# random plant appears?



## df001

Came home from a few days away and noticed I have a new random plant growing.










each leaf is about 2.5mm wide. there are a total of 2 of these sprouts in the brand new eco-complete.

Anyone ever have hitchhikers from their eco-complete? The only thing I can think of is a dormant bit of root material from either the plants I acquired locally, or something from the new substrate.

I'm going to leave it, see what if anything it turns into. any guesses?


----------



## planter

Not eco but I had the same happen with netlea aqua soil


----------



## default

These are just hitchhiking seeds, quite common in aquasoil of all makes, but very surprising to see it in eco complete.
They will grow and stay underwater for days, weeks, or even months, but they are non aquatic. 

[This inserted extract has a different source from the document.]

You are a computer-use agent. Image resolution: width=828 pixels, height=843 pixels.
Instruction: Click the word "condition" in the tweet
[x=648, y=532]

On spores and seeds that can survive the heat from the process of making planted substrates, I've had ceratopteris sp. grow to full mature plants from hitchhiking spores.


----------



## df001

default said:


> These are just hitchhiking seeds, quite common in aquasoil of all makes, but very surprising to see it in eco complete.
> They will grow and stay underwater for days, weeks, or even months, but they are non aquatic.
> 
> On spores and seeds that can survive the heat from the process of making planted substrates, I've had ceratopteris sp. grow to full mature plants from hitchhiking spores.

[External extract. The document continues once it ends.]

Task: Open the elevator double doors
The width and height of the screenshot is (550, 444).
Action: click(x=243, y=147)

yeah thats what i figured, also i noticed you have shinnersia rivularis (mexican oak leaf) - any chance you can link a photo? I think I have a varegated variety but i'm still not 100% on the ID as it isnt much to go on.


----------



## default

I attached a quick photo of some Mexican Oak. A very pretty plant, the new buds are ridiculously cool looking, the new leaves look almost like orange fruits before opening.


----------